Geographical Regressor
A GeographicalRegressor is a spatial machine learning
algorithm used to perform regression by leveraging the existing
scikit-learn regression algorithms which are used to create both, a
global model containing all the observations from the training data and a local model for
each observation and by summing the weighted results of the global model and the local
model.
Both, GeographicalRegressor and
GeographicalClassifier extend the Geographical Random Forest
algorithm by allowing the use of various underlying machine learning algorithms besides
Random Forest and supporting parallelism in the training of local models, ensuring
robust and scalable performance. See [4] for more information on the Geographical Random Forest
algorithm.
This algorithm is useful when there is a high degree of spatial
heterogeneity in the data. This implies that the data behaves differently in different
geographical regions. Hence, it will be hard to fit a single model appropriately. This
algorithm supports any scikit-learn regression algorithms. That means,
for different applications, you can specify the underneath regression algorithm, which
includes random forest, support vector, gradient boosting, and decision tree.
The GeographicalRegressor class implements this regressor. You can
specify the scikit-learn regression algorithm when you create an
instance of this class. First, a global model is built using the parameters provided at
creation time. If the spatial relationship is not specified (by providing
SpatialWeightsDefinition or bandwidth information), it is first
computed. After the spatial relation is defined, several local models are built. The
prediction is performed by locating the local model closer to the data to be predicted
and summing the weighted results of the global model and the local model. Specifically,
the returned prediction is calculated as follows:
local_model_prediction * local_weight + global_model_prediction * (1.0 - local_weight)In the preceding calculation, local_weight can be a default
or specified value.
When using the GeographicalRegressor class, you can specify a
scikit-learn regression algorithm to be used when you create an
instance of this class. The following table describes the principal methods of this
class.
| Method | Description |
|---|---|
fit |
First, the global model is built using the parameters
provided at creation time.

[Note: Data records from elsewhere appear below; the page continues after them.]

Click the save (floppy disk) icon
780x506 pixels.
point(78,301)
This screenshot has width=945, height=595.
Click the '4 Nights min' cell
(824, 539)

If the spatial relationship is not specified
(either by the spatial_weights_definition or the
bandwidth parameter), it is internally computed.

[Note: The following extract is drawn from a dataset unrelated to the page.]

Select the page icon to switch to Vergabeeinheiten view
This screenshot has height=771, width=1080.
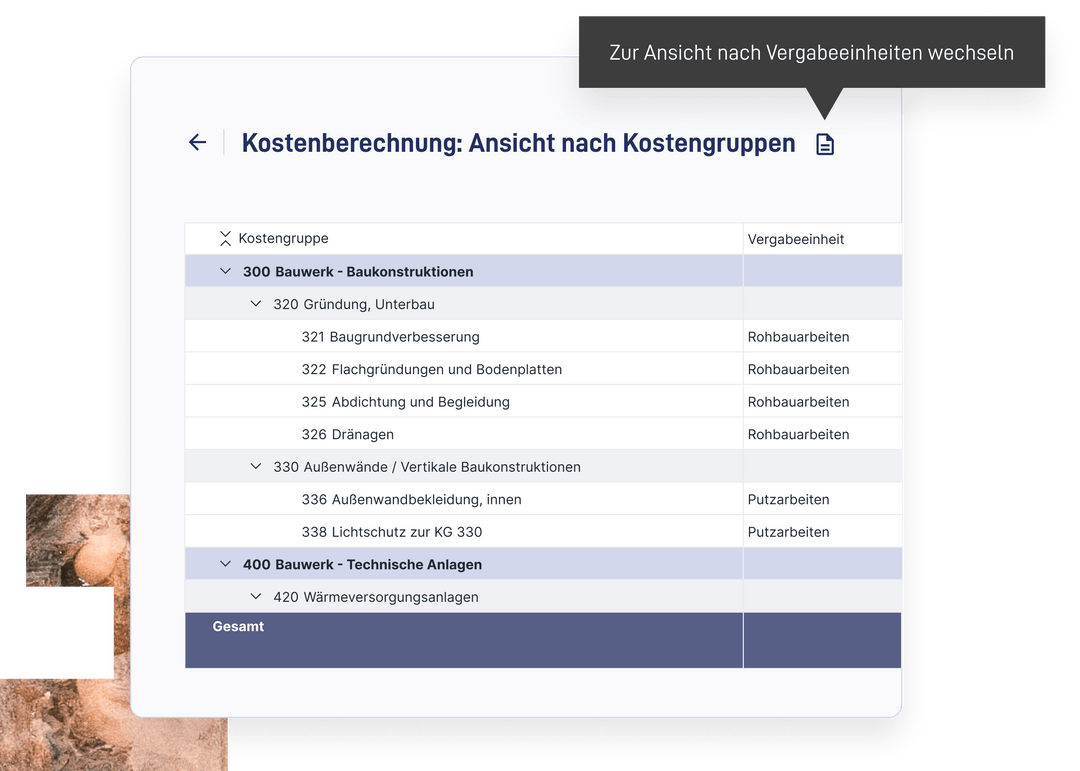(824, 143)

Then, several local models are trained.
|
predict |
The prediction is executed by locating the local model
closer to the data to be predicted and summing the weighted results of
the global and local models. The returned prediction is calculated as
follows:
local_weight is a parameter
that can specified by the user.
|
fit_predict |
Calls the fit and
predict methods sequentially with the training
data.
|
score |
Returns the R-squared statistic for the given data. |
See the GeographicalRegressor class in Python API Reference for Oracle Spatial AI for more information.
The following example uses the houses_full
SpatialDataFrame, with a connection to the
la_median_house_values database table. This table contains housing
information from the city of Los Angeles. The houses_full
instance will be used in this example.
from oraclesai import SpatialDataFrame, DBSpatialDataset
import oml
houses_full = SpatialDataFrame.create(DBSpatialDataset(table='la_median_house_values', schema='oml_user'))

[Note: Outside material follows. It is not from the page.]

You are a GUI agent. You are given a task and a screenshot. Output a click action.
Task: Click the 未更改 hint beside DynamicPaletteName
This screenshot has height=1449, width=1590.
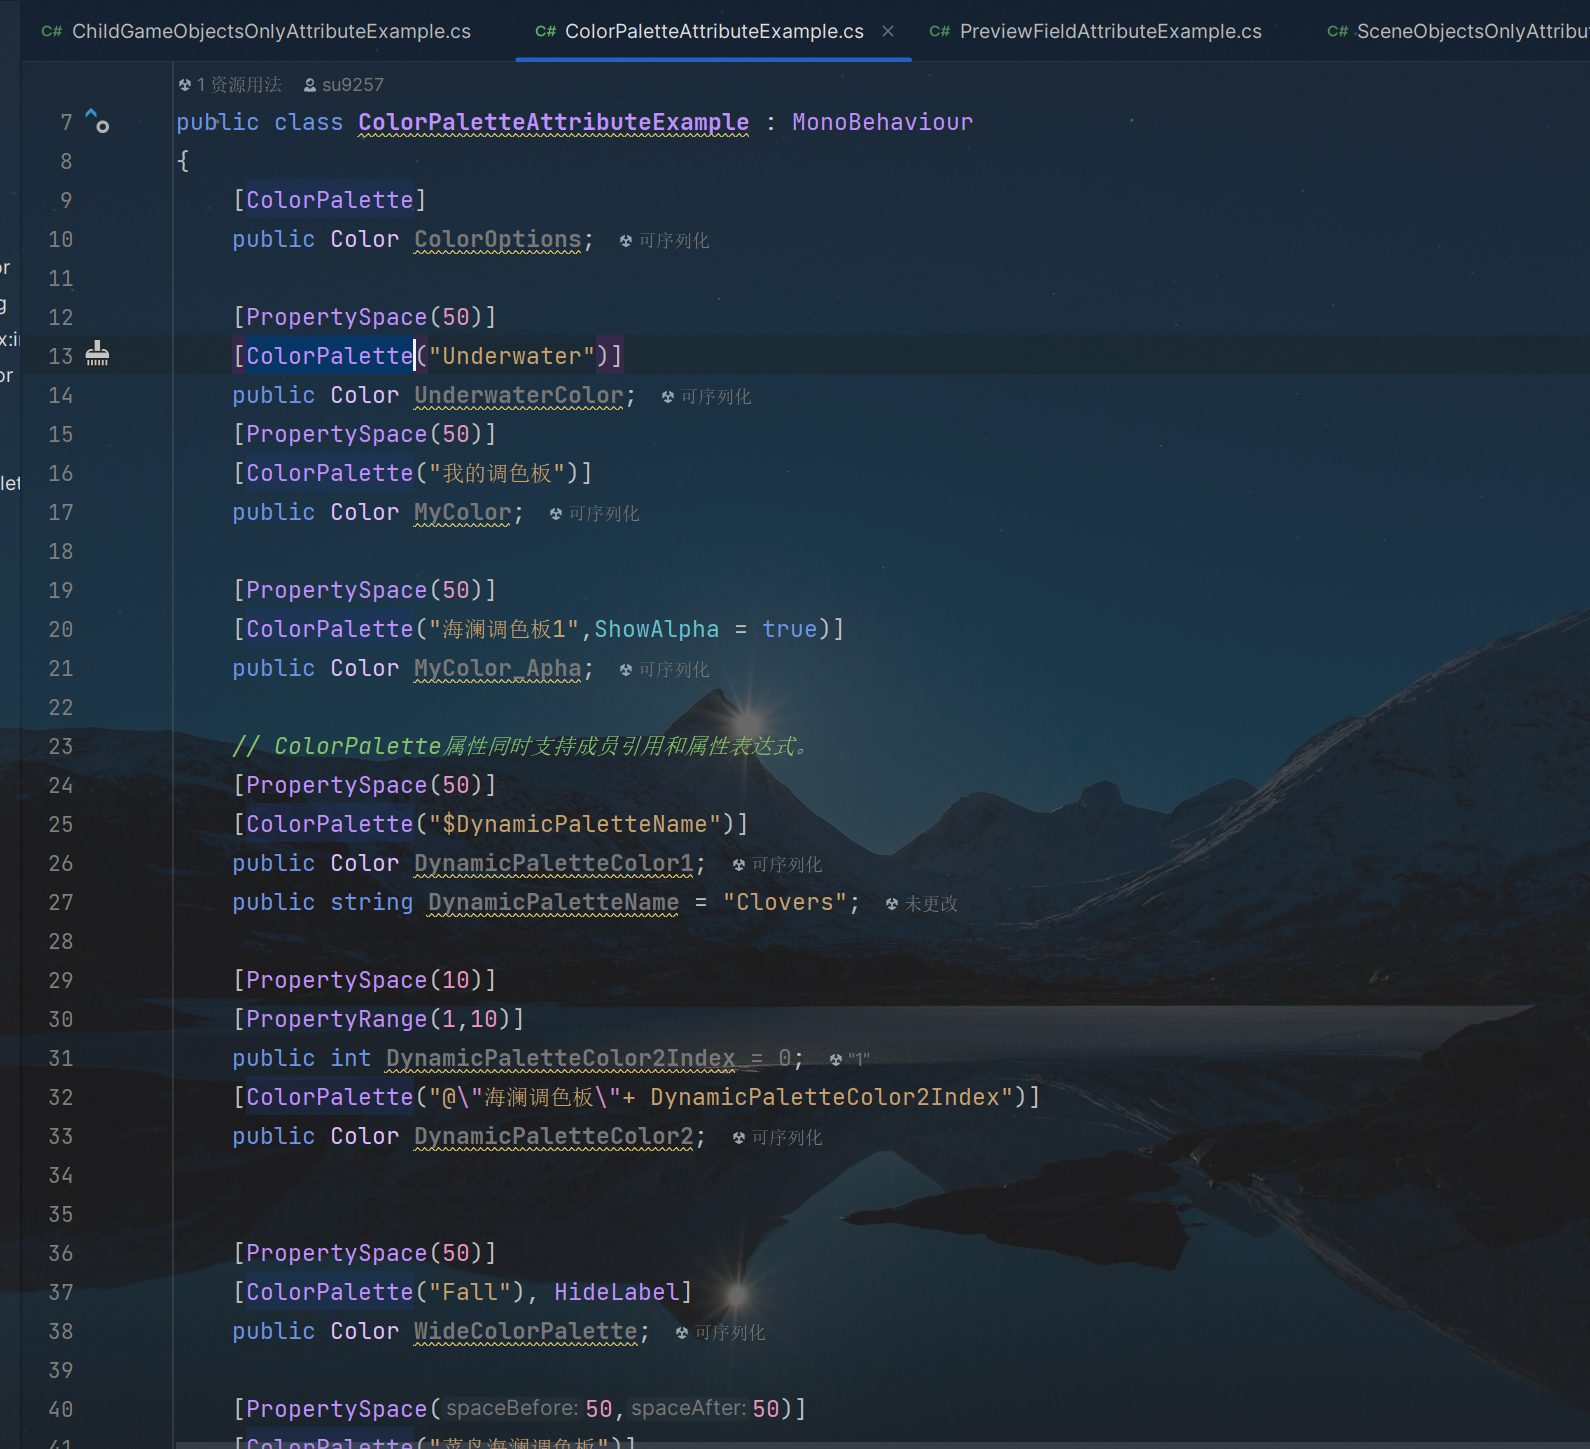[921, 904]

houses_full = houses_full.to_crs('epsg:3857')The code then performs the following steps:
- Defines the target variable (
HOUSE_VALUE_MEDIAN) and the explanatory variables for the regression model. - Splits the data into training and test sets.
- Defines the spatial weights and creates an instance of
GeographicalRegressor, which runs multiple Random Forest regressors locally. - Calls the
predictandscoremethods to estimate the target variable of the test set and the R-squared statistic from the same test set.
from oraclesai.preprocessing import spatial_train_test_split
from oraclesai.weights import SpatialWeights, KNNWeightsDefinition
from sklearn.ensemble import RandomForestRegressor
from oraclesai.regression import GeographicalRegressor
# Define explanatory variables
feature_columns = [
'BEDROOMS_TOTAL',
'EDU_LEVEL_SCORE_MEDIAN',
'POPULATION_DENSITY',
'ROOMS_TOTAL',
'COMPLETE_PLUMBING_PERC',
'COMPLETE_KITCHEN_PERC',
'HOUSE_AGE_MEDIAN',
'RENTED_PERC',
'UNITS_TOTAL'
]
# Define the target variable
target_column = 'HOUSE_VALUE_MEDIAN'
# Select a subset of columns
houses = houses_full[[target_column] + feature_columns]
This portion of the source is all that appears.